» Goal of the exercise
Below are the records. Restate word for word every line from the one that contains "The height and" through the final line, both included.
═══ Records for the exercise ═══
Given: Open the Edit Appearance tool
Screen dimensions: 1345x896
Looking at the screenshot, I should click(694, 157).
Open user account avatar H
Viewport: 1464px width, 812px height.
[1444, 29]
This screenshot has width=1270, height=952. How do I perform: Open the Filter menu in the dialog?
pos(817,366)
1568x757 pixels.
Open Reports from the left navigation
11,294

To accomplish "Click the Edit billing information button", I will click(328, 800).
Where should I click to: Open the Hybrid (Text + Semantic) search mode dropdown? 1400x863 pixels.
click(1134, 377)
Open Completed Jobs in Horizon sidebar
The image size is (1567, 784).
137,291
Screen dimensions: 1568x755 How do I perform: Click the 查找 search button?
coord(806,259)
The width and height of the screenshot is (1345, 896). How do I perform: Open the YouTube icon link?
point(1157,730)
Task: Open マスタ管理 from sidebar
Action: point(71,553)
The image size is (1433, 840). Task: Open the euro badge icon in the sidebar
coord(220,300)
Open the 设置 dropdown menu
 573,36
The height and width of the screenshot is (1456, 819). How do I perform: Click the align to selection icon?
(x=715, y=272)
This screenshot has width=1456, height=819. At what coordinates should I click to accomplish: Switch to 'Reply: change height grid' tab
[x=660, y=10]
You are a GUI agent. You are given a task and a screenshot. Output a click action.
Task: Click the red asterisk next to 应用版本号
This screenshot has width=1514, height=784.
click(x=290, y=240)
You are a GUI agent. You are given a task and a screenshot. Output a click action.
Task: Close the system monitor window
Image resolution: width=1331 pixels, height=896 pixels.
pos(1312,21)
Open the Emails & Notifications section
═══
» Written response
The height and width of the screenshot is (1456, 819). How do I perform: Click the align to selection icon?
(x=715, y=272)
This screenshot has width=1456, height=819. At what coordinates should I click to accomplish: Switch to 'Reply: change height grid' tab
[x=660, y=10]
You are a GUI agent. You are given a task and a screenshot. Output a click action.
Task: Click the red asterisk next to 应用版本号
This screenshot has width=1514, height=784.
click(x=290, y=240)
You are a GUI agent. You are given a task and a screenshot. Output a click action.
Task: Close the system monitor window
Image resolution: width=1331 pixels, height=896 pixels.
pos(1312,21)
Open the Emails & Notifications section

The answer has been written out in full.